The U.S. Commodity Futures Trading Commission (CFTC) ordered Bitfinex, a Hong Kong-based bitcoin exchange, to pay $75,000 for offering illegal, off-exchange, financed retail commodity transactions in cryptocurrencies, and for failing to register as a futures commission merchant (FCM) as required by law, according to a…
The U.S. Commodity Futures Trading Commission (CFTC) ordered Bitfinex, a Hong Kong-based bitcoin exchange, to pay $75,000 for offering illegal, off-exchange, financed retail commodity transactions in cryptocurrencies, and for failing to register as a futures commission merchant (FCM) as required by law, according to a CFTC press release.
The order requires the exchange to cease and desist from future violations of the Commodity Exchange Act (CEA).
From April 2013 to at least February 2016, the CFTC found Bitfinex allowed users to borrow funds from one another to trade bitcoins on a margined, leveraged or financed basis. The commission further found the exchange did not deliver the bitcoins to the traders who bought them. Instead, it held the bitcoins in wallets that it owned.
The order noted that under the Dodd-Frank Act, financed commodity transactions must be conducted on an exchange unless the entity offering the transactions can establish that actual delivery of the bitcoins results within 28 days.
The CFTC cited a federal court ruling recognizing that “actual delivery” requires a transfer of “possession and control” of the commodity and providing “real and immediate possession to the buyer or the buyer’s agent.”
By offering to enter into, execute, and/or confirm the execution of off-exchange, financed, retail commodity transactions, Bitfinex violated the requirement that such transactions must be conducted on a derivatives transaction execution facility or designated contract market.
Because the transactions did not result in actual delivery of bitcoins, Bitfinex could not rely on an exception to the CFTC’s jurisdiction over such transactions permitted under the law.

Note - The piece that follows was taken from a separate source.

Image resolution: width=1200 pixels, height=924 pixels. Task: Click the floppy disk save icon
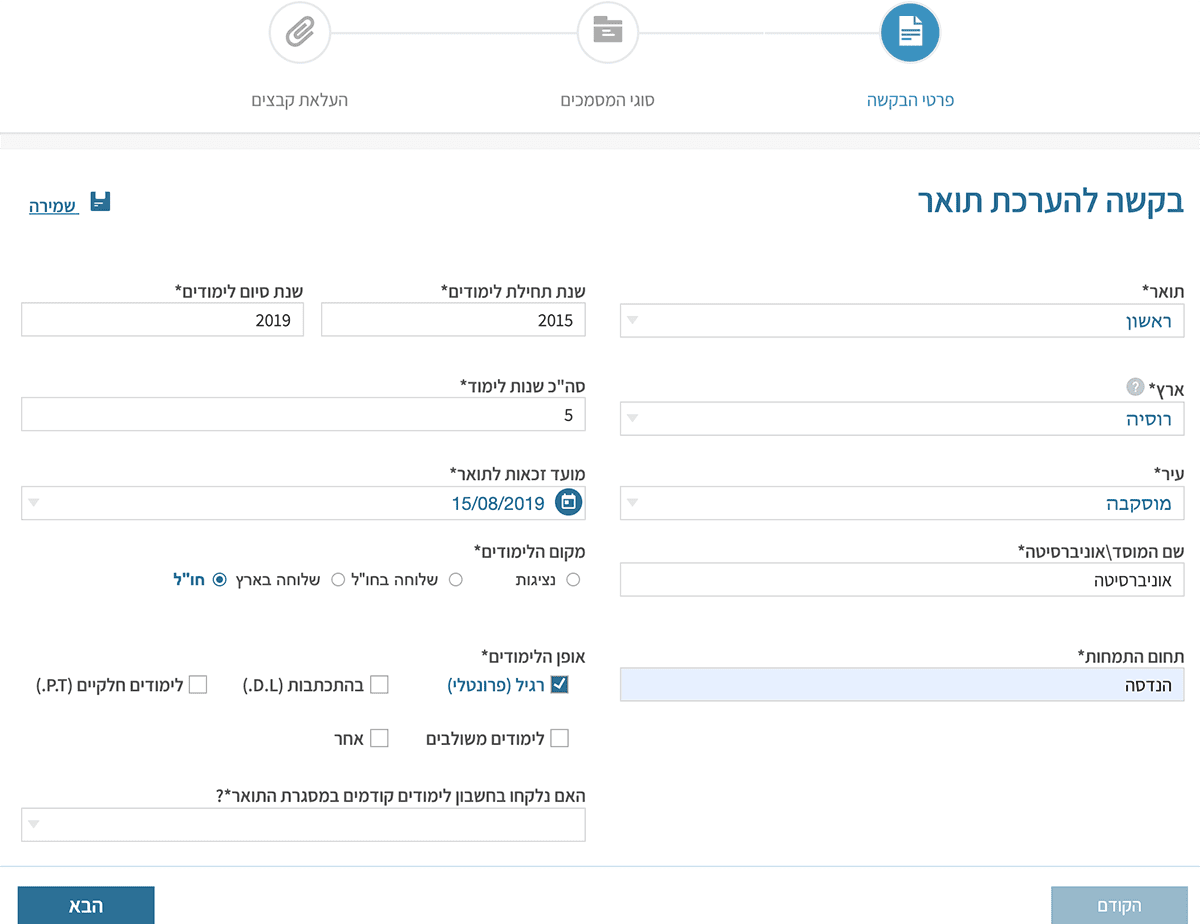pos(100,202)
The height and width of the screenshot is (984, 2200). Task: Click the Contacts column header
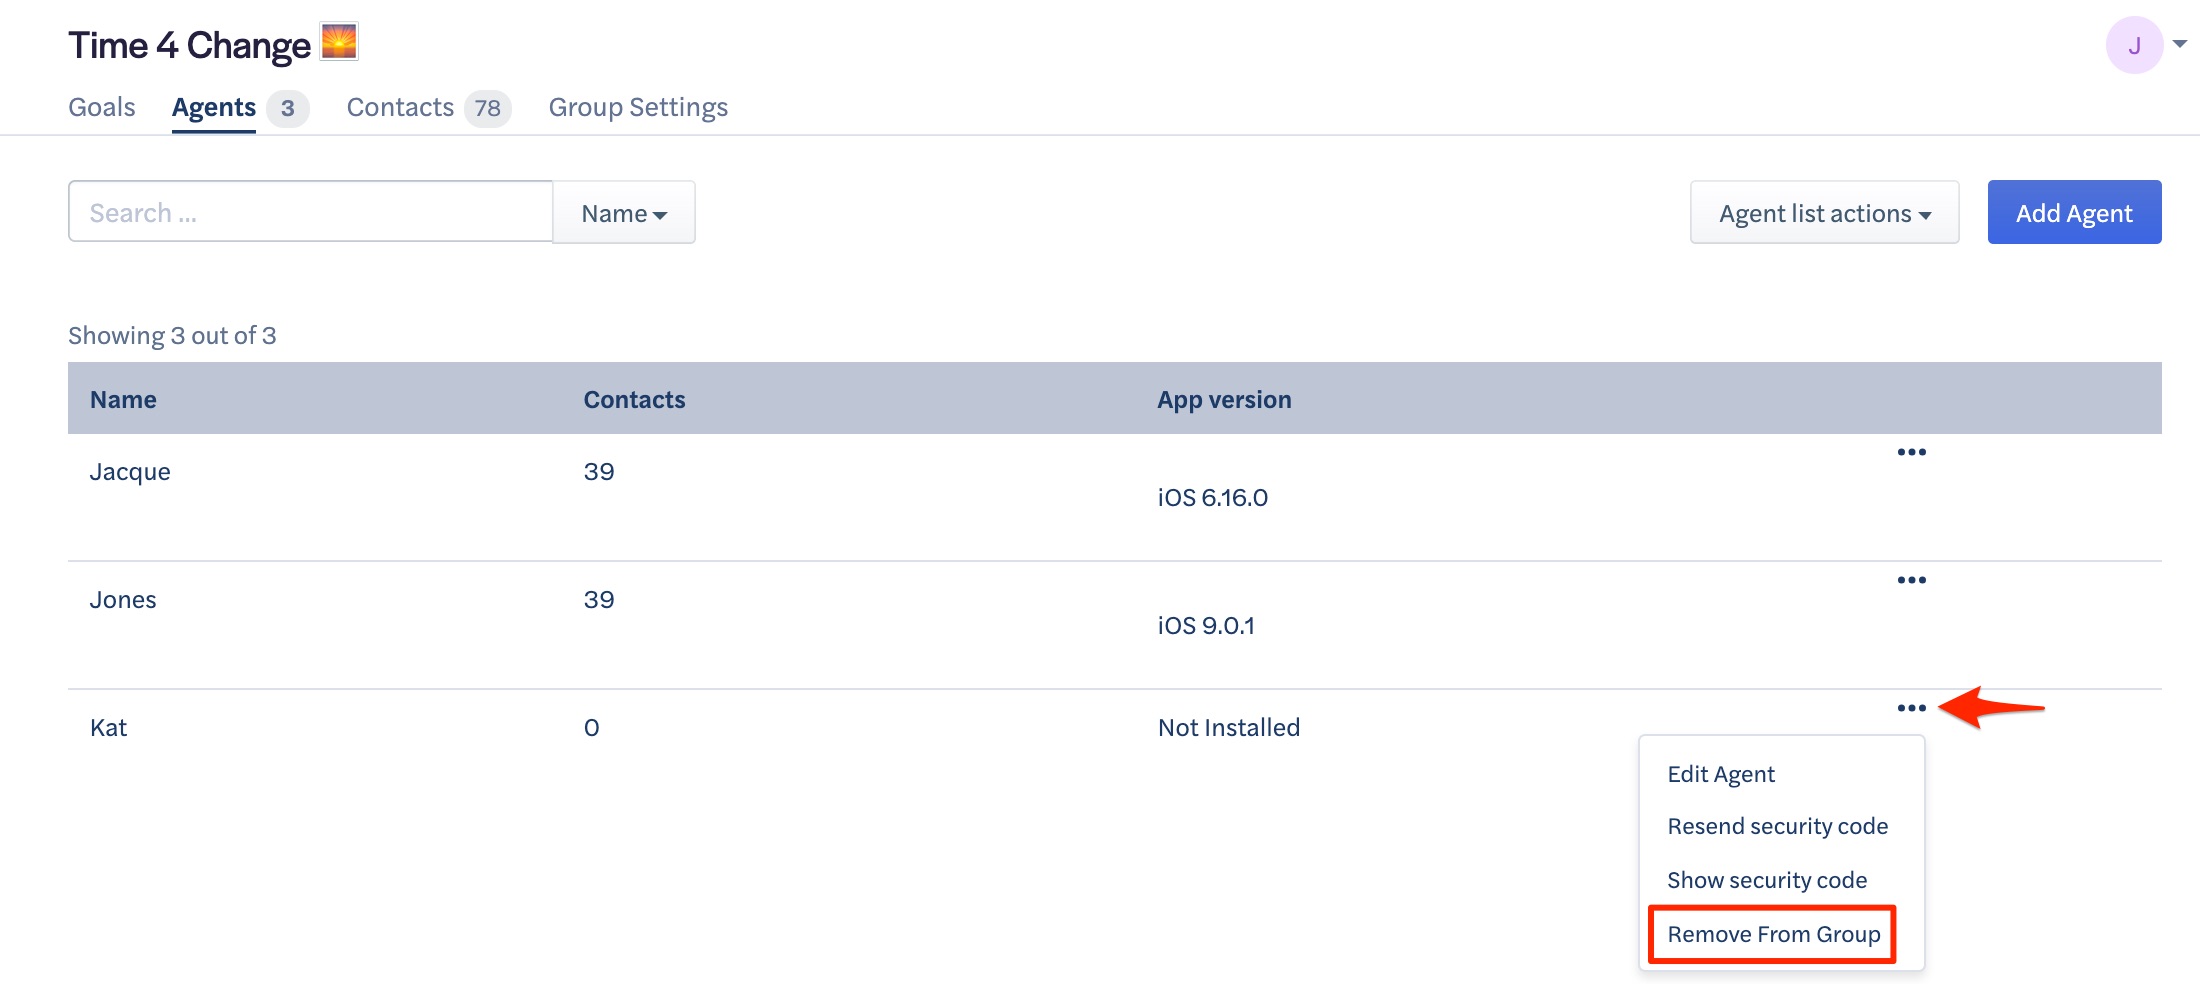[634, 400]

CFTC further found Bitfinex accepted orders and received funds in connection with retail commodity transactions without being registered as an FCM, as required by law. FCMs include all persons engaged in soliciting or accepting orders for retail commodity transactions or who accept money in connection with such transactions, the order noted. Bitfinex has never been registered in such a capacity.

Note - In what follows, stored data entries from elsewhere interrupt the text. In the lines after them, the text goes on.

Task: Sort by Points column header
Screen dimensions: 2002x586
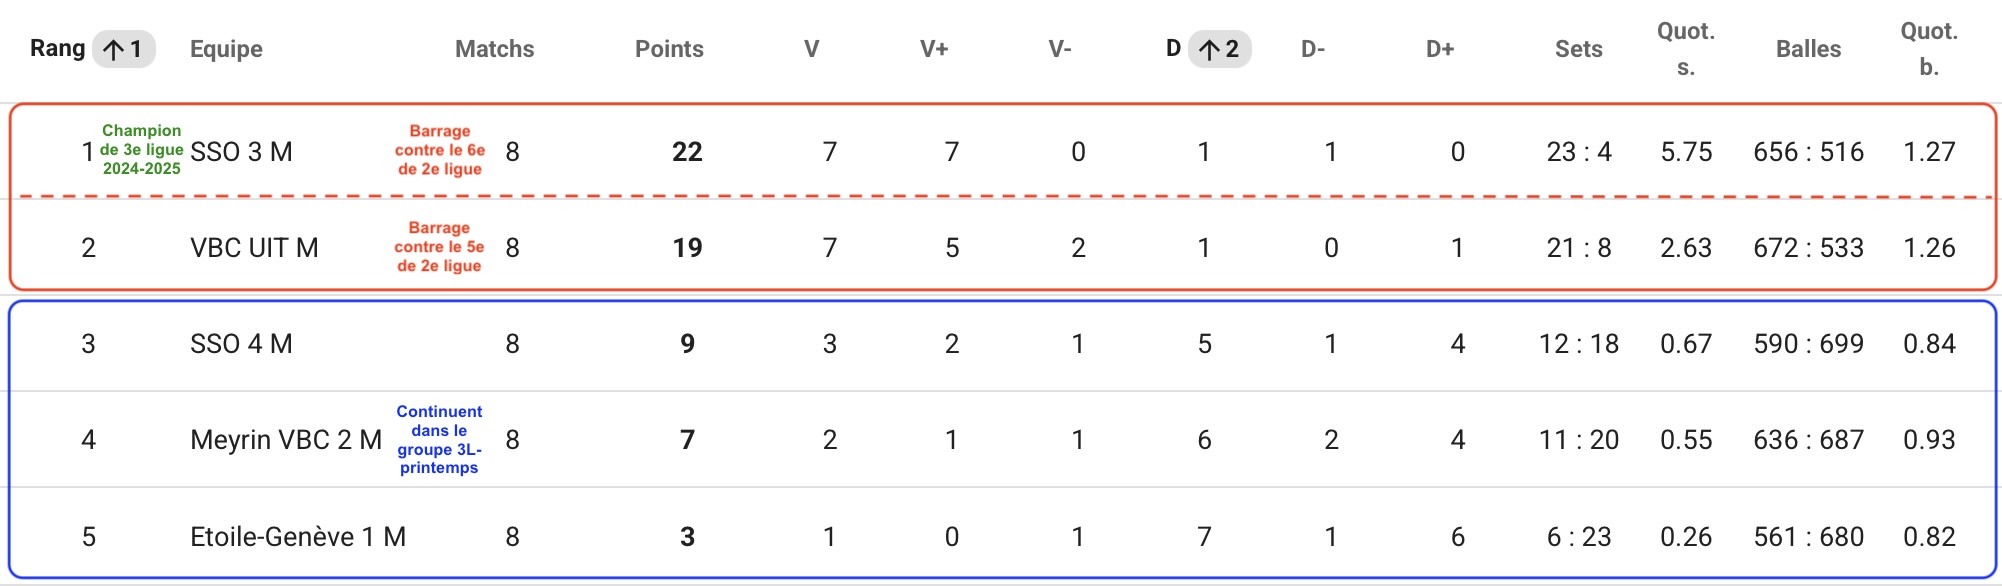Action: 669,49
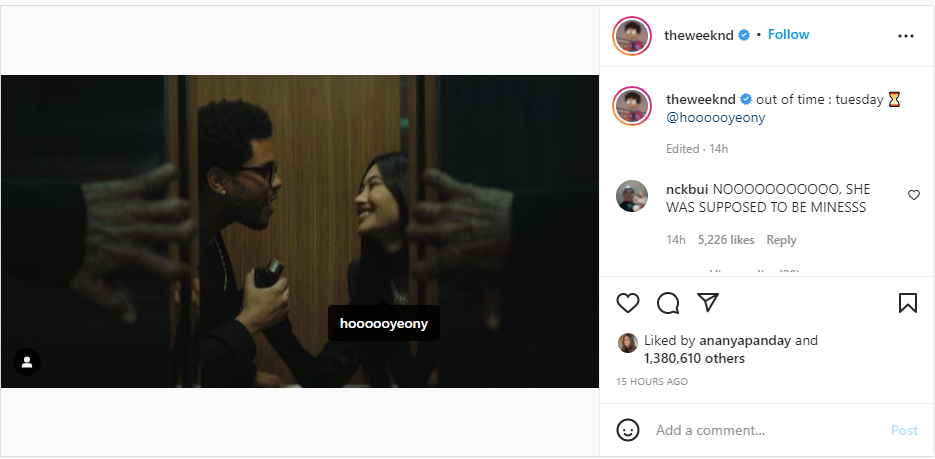The image size is (935, 459).
Task: Save the post with the bookmark icon
Action: [907, 303]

Also read: CFTC: BTC is a commodity
The CFTC last year recognized bitcoin as a commodity when it settled with a bitcoin exchange for trading option contracts after an enforcement case against a bitcoin operator, CCN reported in September. CFTC has the authority to oversee cryptocurrency futures and options. Bitcoin derivatives and futures platforms must register as a swap execution facility or designated contract market.
The CFTC recognized Bitfinex’s cooperation with the Division of Enforcement’s investigation. Bitfinex also voluntarily made some changes to its business practices to comply with the CEA, the order noted.
The CFTC Division of Enforcement staff members responsible for this action are Susan Gradman, Melissa Cavers, Scott Williamson, Michael Frisch and Rosemary Hollinger.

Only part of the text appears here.